→ **Exercise**
Of all the lines below, return only those starting with the line holding "1280x720 pixels." and going on through the line holding "This screenshot has width=724, height=1568.", exactly as written.

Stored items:
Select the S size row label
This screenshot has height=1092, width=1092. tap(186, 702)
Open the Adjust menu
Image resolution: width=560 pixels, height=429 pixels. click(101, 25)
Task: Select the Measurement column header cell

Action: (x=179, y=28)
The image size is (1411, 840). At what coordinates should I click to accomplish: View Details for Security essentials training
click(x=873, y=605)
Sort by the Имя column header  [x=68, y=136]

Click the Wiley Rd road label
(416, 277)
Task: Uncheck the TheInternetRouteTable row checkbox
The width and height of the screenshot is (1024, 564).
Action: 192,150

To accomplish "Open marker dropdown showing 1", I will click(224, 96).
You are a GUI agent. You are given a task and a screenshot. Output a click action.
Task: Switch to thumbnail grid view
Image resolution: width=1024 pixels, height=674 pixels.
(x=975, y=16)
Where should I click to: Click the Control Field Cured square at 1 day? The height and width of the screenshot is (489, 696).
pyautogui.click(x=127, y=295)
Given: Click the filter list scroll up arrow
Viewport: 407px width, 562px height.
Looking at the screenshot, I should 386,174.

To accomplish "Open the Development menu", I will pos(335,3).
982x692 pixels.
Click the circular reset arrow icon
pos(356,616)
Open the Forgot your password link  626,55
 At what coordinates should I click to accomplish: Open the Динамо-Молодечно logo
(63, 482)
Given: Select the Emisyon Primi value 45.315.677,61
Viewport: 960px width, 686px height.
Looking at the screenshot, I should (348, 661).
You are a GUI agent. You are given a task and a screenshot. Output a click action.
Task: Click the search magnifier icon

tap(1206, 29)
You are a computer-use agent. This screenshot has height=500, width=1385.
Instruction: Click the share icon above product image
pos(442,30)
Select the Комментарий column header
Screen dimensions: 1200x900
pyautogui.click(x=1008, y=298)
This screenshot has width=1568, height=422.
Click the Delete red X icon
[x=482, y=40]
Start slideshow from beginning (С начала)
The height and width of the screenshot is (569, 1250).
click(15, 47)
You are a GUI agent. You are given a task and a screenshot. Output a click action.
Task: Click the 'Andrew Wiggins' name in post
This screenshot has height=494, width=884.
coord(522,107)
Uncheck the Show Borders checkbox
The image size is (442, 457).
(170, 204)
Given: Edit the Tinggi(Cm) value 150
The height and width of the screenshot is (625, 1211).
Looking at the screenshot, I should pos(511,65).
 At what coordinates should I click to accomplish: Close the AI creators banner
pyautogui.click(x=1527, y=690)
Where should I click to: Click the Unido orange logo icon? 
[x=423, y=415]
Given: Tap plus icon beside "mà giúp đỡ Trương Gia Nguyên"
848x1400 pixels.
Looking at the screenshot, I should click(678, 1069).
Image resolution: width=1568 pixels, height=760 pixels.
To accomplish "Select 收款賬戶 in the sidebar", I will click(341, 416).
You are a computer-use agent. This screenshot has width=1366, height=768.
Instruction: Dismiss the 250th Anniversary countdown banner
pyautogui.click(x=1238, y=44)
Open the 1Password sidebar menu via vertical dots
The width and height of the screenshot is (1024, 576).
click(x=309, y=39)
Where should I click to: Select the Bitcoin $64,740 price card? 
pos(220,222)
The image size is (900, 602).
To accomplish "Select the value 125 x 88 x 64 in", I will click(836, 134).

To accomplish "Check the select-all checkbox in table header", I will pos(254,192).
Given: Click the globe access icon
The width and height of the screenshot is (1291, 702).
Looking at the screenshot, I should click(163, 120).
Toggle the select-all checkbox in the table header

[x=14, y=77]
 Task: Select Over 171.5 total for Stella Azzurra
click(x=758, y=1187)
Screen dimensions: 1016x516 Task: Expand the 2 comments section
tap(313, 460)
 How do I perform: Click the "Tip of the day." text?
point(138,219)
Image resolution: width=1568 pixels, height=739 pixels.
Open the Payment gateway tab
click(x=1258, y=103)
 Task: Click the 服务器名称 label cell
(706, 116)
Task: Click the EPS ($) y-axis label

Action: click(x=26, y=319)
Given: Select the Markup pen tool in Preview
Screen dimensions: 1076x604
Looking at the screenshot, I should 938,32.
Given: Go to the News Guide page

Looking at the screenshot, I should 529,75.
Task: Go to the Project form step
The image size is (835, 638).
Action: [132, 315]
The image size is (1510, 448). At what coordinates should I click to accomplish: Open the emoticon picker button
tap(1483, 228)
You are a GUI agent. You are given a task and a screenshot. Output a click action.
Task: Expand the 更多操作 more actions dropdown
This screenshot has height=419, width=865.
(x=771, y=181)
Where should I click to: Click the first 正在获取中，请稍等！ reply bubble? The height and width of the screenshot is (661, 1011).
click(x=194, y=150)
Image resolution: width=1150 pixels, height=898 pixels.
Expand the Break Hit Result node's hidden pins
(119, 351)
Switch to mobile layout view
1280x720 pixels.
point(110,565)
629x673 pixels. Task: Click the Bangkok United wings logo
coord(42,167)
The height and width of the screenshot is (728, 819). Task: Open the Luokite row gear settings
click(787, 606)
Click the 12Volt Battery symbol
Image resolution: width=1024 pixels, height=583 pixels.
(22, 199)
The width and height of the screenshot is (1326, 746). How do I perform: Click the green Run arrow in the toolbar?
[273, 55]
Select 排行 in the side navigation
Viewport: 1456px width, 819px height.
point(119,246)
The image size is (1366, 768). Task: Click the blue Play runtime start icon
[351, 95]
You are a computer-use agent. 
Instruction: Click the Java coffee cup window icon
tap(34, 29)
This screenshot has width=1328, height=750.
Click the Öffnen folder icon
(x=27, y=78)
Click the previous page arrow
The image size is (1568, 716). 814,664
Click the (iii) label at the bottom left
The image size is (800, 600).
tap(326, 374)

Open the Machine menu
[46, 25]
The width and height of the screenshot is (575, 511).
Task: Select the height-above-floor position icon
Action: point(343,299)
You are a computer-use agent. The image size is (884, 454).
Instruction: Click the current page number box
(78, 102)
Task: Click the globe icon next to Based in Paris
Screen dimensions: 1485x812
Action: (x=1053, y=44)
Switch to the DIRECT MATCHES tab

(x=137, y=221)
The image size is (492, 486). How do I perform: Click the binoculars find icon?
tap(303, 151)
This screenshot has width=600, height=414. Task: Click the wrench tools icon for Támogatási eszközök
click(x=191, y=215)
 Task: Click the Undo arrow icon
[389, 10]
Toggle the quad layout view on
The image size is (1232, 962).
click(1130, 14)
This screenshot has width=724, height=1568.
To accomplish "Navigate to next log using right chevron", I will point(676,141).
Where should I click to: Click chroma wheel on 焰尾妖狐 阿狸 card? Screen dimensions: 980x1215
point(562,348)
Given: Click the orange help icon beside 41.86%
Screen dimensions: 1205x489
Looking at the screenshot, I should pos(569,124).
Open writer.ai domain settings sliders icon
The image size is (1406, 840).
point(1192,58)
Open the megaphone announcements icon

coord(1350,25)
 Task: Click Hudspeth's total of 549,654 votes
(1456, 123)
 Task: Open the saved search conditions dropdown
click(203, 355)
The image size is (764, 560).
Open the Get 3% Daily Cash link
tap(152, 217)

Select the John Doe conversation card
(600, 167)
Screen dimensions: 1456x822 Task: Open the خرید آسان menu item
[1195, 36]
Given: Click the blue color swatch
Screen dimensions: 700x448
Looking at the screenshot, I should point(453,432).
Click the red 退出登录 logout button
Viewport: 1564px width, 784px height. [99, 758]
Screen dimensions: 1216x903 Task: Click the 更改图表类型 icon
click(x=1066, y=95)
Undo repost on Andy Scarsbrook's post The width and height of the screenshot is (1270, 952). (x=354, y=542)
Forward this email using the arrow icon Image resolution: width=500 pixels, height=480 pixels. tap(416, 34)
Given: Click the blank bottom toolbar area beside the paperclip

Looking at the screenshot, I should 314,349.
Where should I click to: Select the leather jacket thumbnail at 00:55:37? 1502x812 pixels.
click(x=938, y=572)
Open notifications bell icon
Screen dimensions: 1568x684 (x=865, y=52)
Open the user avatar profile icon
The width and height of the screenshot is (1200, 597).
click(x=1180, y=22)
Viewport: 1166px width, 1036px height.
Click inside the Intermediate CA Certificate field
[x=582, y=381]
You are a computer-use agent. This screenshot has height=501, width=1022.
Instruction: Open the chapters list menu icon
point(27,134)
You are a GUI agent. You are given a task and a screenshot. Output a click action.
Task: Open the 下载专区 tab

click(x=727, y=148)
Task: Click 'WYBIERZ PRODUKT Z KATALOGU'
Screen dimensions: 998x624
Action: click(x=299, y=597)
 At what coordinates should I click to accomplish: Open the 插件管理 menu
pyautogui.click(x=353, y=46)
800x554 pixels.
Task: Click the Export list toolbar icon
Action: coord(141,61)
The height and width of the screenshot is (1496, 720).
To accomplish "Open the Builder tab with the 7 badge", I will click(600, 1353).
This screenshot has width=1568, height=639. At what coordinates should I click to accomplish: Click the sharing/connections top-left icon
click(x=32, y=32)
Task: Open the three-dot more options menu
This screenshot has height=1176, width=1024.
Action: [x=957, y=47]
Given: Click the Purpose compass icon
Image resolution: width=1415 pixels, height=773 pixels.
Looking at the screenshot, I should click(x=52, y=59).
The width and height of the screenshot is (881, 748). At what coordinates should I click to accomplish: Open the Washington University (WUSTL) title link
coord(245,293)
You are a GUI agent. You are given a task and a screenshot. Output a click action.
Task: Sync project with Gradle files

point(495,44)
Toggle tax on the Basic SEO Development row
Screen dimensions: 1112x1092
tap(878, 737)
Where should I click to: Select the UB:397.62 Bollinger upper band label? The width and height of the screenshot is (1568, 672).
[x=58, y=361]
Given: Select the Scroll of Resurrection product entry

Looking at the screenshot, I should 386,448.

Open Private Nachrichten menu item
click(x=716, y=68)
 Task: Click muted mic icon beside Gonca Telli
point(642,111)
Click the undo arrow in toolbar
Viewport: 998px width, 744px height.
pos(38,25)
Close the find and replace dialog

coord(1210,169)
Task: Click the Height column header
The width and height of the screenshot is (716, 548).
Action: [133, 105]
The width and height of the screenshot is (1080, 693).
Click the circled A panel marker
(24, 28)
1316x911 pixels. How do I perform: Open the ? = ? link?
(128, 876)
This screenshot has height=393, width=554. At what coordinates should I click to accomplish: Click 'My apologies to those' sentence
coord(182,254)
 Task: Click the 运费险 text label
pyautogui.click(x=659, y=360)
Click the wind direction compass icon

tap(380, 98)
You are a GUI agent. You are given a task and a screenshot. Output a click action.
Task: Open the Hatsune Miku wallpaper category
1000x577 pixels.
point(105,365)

→ **Output of the exercise**
1280x720 pixels.
point(110,565)
629x673 pixels. Task: Click the Bangkok United wings logo
coord(42,167)
The height and width of the screenshot is (728, 819). Task: Open the Luokite row gear settings
click(787, 606)
Click the 12Volt Battery symbol
Image resolution: width=1024 pixels, height=583 pixels.
(22, 199)
The width and height of the screenshot is (1326, 746). How do I perform: Click the green Run arrow in the toolbar?
[273, 55]
Select 排行 in the side navigation
Viewport: 1456px width, 819px height.
point(119,246)
The image size is (1366, 768). Task: Click the blue Play runtime start icon
[351, 95]
You are a computer-use agent. 
Instruction: Click the Java coffee cup window icon
tap(34, 29)
This screenshot has width=1328, height=750.
Click the Öffnen folder icon
(x=27, y=78)
Click the previous page arrow
The image size is (1568, 716). 814,664
Click the (iii) label at the bottom left
The image size is (800, 600).
tap(326, 374)

Open the Machine menu
[46, 25]
The width and height of the screenshot is (575, 511).
Task: Select the height-above-floor position icon
Action: point(343,299)
You are a computer-use agent. The image size is (884, 454).
Instruction: Click the current page number box
(78, 102)
Task: Click the globe icon next to Based in Paris
Screen dimensions: 1485x812
Action: (x=1053, y=44)
Switch to the DIRECT MATCHES tab

(x=137, y=221)
The image size is (492, 486). How do I perform: Click the binoculars find icon?
tap(303, 151)
This screenshot has width=600, height=414. Task: Click the wrench tools icon for Támogatási eszközök
click(x=191, y=215)
 Task: Click the Undo arrow icon
[389, 10]
Toggle the quad layout view on
The image size is (1232, 962).
click(1130, 14)
This screenshot has width=724, height=1568.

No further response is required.